Evidence of meeting #10 for Justice and Human Rights in the 42nd Parliament, 1st Session. (The original version is on Parliament’s site, as are the minutes.) The winning word was patient.

A video is available from Parliament.

On the agenda

MPs speaking

Also speaking

William F. Pentney  Deputy Minister of Justice and Deputy Attorney General of Canada, Department of Justice
Simon Kennedy  Deputy Minister, Department of Health
Joanne Klineberg  Senior Counsel, Criminal Law Policy Section, Department of Justice
Donald Piragoff  Senior Assistant Deputy Minister, Policy Sector, Department of Justice
Karen R. Cohen  Chief Executive Officer, Canadian Psychological Association
Francine Lemire  Executive Director and Chief Executive Officer, College of Family Physicians of Canada
Philip Emberley  Director, Professional Affairs, Canadian Pharmacists Association
Giuseppe Battista  President, Committee on Criminal Law, Barreau du Québec
Jean-Pierre Ménard  Member, Working Group on the End-of-Life Care, Barreau du Québec
Françoise Hébert  Chair, End of Life Planning Canada
Nino Sekopet  Client Services Manager, End of Life Planning Canada
Will Johnston  Chair, Euthanasia Prevention Coalition of British Columbia, As an Individual

5:55 p.m.

Liberal

The Chair Liberal Anthony Housefather

By the way, Mr. Piragoff, I'm sorry that I didn't notice you there before. Welcome to you as well.

5:55 p.m.

Senior Assistant Deputy Minister, Policy Sector, Department of Justice

Donald Piragoff

I'm hiding in the corner.

5:55 p.m.

Voices

Oh, oh!

5:55 p.m.

Liberal

The Chair Liberal Anthony Housefather

Now we move to Mr. Rankin.

5:55 p.m.

NDP

Murray Rankin NDP Victoria, BC

I want start with where I ended in conversation with Minister Philpott on the safeguard that requires one to “immediately before providing the medical assistance in dying” give the person an opportunity to withdraw their consent. A person who is at home with medication that might have been prescribed months or perhaps years ago can hardly be immediately provided that opportunity to reconfirm their expressed consent. I fail to understand how that section can be given any meaning in practical terms in the context where there's no medical practitioner around and the medication was provided perhaps months ago.

5:55 p.m.

Senior Assistant Deputy Minister, Policy Sector, Department of Justice

Donald Piragoff

I think Minister Philpott answered that question by saying that in terms of the provision of medical assistance in the situation of the provision of a medication, the assistance is provided at the time that the medication is provided to the patient. That is the time when the assistance is provided.

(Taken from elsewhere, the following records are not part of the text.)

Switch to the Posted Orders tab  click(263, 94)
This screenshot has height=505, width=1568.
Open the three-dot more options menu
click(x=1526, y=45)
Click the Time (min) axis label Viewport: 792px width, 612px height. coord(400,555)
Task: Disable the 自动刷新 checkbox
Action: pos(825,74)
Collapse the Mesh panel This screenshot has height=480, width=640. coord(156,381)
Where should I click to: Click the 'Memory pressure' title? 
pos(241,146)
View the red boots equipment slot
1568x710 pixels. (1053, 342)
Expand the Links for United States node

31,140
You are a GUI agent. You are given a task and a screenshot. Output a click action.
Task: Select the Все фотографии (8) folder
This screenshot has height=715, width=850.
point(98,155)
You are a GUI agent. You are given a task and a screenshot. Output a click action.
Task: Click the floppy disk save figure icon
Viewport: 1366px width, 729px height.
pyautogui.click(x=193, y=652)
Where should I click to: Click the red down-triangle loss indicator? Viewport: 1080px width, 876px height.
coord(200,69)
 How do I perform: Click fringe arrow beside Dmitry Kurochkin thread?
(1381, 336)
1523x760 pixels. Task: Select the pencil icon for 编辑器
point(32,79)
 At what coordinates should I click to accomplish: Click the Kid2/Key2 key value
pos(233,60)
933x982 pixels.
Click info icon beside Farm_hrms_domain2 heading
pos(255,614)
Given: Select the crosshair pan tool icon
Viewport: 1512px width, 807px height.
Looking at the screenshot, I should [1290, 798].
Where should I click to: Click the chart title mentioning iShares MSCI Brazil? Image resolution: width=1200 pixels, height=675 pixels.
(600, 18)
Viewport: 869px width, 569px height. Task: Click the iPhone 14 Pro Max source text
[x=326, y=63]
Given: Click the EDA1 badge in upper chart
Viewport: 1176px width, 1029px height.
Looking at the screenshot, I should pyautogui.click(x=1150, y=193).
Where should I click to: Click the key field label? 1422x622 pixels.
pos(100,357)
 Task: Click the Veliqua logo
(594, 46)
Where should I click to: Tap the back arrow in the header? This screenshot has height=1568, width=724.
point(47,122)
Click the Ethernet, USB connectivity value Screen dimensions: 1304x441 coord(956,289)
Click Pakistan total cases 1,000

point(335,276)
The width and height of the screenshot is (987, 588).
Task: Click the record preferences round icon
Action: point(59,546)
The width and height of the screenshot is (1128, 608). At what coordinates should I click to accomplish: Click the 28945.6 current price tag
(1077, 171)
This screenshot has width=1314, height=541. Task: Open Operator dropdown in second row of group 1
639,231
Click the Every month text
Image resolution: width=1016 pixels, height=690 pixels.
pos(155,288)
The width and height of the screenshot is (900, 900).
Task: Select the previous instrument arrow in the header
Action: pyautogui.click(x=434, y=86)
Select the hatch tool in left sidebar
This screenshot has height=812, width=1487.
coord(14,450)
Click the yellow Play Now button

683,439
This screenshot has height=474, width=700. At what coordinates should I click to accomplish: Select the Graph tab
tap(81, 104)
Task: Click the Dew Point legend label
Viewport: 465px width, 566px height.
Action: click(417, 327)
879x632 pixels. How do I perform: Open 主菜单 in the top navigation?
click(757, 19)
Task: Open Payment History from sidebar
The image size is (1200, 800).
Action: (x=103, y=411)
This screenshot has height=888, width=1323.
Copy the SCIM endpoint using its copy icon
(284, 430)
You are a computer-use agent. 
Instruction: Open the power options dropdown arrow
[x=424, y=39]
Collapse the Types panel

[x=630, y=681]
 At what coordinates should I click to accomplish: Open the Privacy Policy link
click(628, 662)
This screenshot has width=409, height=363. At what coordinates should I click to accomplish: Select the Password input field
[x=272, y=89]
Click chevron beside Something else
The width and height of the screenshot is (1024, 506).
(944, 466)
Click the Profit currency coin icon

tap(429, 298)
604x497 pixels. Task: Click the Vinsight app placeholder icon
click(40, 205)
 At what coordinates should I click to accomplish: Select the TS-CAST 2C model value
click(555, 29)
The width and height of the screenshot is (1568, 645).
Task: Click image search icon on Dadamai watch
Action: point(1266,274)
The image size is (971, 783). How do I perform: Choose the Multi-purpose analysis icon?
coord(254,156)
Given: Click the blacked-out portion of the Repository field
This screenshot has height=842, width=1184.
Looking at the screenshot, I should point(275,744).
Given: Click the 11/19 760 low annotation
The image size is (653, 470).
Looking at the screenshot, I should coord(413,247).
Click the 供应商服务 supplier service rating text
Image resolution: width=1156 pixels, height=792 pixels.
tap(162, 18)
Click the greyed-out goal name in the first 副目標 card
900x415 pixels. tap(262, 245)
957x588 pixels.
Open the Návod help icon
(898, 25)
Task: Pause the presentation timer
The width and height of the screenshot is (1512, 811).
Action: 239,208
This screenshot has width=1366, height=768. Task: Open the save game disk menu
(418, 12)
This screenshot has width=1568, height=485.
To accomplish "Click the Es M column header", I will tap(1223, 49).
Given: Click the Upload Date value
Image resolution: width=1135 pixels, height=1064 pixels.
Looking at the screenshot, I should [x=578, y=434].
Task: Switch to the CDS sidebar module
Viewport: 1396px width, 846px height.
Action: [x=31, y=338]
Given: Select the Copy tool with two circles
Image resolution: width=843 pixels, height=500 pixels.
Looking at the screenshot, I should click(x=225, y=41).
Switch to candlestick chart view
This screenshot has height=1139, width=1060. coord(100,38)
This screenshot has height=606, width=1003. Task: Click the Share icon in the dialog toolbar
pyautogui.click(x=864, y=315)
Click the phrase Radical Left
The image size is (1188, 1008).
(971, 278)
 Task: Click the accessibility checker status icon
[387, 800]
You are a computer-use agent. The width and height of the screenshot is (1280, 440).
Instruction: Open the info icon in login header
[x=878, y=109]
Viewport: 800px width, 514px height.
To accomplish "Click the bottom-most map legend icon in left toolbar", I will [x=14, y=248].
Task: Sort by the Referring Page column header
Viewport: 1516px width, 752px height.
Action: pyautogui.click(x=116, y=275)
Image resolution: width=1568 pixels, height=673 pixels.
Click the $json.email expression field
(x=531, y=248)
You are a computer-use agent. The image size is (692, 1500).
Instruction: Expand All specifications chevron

If the person takes it the next day, or if they don't take it until two months later or they never take it, at that point in time the assistance has been provided by giving the individual the means to take their own life, to self-administer the medication. At that point, the time when the doctor or the physician or the pharmacist provides the medication, is the person competent? Do they understand what the effect is of the medication? They may not take it.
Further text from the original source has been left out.